The 27-year-old Bridgerton actress is one of four television stars spotlighted in the magazine’s December 2022 issue (the others being Elizabeth Debicki, Sienna Miller, and Yasmin Finney). On the cover, she bares some skin in a see-through ensemble, and in the story, she also reveals little-known details about her personal life, such as her experiences with bullying and racism, leaving home at 17, and a bit of juicy info about her current boyfriend. Read on for the details.
Flirty In Fendi
Ashley posted the cover photo on her Instagram page with the caption, “I have been so excited to share this. What an absolute honour to be on the cover of @britishvogue.” She’s wearing a flirty pastel ensemble from Fendi, consisting of a see-through peach top with a plunging neckline, mint-green bloomers, and a pair of gloves.
Inside, she sports another sultry look that includes a figure-hugging chenille dress, opera gloves, and a quilted bag, all by Versace.
Hair And Makeup
Her outfit isn’t the only sexy thing about the Vogue cover. The British-Indian actress is giving off just-got-out-of-the-shower vibes with her wet-look waves and natural beauty, created by hairstylist Eugene Souleiman and makeup artist Vassilis Theotokis.

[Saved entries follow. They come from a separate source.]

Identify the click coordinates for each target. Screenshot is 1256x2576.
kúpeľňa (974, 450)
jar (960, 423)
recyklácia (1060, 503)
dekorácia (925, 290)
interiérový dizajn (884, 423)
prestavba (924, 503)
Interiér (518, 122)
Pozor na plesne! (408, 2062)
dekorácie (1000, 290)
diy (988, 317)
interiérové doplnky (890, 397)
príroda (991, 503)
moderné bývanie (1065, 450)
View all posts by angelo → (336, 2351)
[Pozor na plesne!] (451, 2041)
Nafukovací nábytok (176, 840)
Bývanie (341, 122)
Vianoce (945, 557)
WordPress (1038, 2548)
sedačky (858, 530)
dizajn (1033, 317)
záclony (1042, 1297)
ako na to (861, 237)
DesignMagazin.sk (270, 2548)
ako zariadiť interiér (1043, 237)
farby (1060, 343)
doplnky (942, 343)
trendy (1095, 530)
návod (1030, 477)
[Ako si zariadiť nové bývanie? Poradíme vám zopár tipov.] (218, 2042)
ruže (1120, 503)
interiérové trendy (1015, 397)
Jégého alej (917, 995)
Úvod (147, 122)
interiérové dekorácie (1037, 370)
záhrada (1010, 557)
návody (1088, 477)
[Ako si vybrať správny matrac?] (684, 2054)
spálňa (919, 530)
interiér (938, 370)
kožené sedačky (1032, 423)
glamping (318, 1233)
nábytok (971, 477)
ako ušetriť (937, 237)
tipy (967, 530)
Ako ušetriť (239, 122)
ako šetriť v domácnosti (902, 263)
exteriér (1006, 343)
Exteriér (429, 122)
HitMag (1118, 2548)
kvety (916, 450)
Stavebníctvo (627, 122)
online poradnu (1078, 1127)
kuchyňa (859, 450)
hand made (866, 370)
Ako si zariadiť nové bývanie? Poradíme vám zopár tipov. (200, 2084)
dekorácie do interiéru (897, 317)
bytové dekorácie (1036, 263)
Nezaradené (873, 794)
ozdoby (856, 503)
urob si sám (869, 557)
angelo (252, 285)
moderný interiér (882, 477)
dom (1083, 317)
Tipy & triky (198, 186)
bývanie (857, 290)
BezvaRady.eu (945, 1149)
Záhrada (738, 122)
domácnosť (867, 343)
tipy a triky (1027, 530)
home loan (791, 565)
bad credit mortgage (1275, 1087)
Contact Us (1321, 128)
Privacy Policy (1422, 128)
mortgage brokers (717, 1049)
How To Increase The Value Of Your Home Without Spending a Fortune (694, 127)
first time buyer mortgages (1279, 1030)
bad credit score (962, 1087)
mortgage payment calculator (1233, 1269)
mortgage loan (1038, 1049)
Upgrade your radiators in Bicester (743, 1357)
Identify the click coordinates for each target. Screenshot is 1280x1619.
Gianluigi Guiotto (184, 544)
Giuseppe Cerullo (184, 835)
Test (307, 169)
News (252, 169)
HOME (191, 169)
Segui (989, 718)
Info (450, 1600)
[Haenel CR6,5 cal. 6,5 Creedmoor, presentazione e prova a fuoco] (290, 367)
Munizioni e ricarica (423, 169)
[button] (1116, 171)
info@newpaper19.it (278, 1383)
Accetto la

Souleiman’s goal was to “portray her in a light that is true to her, but also adds a new perspective,” he told Vogue. Theotokis, meanwhile, was “inspired by Kevyn Aucoin – a legendary make-up artist from the ’90s – and all the sexy, sepia tones he used.”
A Rebel And An Empowered Woman
In the story, Ashley gets candid about the painful details of her life, but also comes off as a rebel and an empowered woman. “I went to a predominantly white all-girls school. I didn’t fit in, there was bullying and I was wishing my life away,” she reveals.
She also talks about failing “at so many subjects,” leaving school at 16, and moving to Los Angeles at 17 to pursue acting.
‘I Want To Be In The Driver’s Seat’
She admits to having experienced racism in the industry, but she’s not letting that beat her. “I don’t want the colour of my skin to ever stop me,” she says.
And she has great plans for her future, saying, “The more you work in this industry, you see the holes, you see what shouldn’t be happening. I want to create sets where everyone feels equal. And I don’t want to be put in a certain box. I want to be in the driver’s seat.”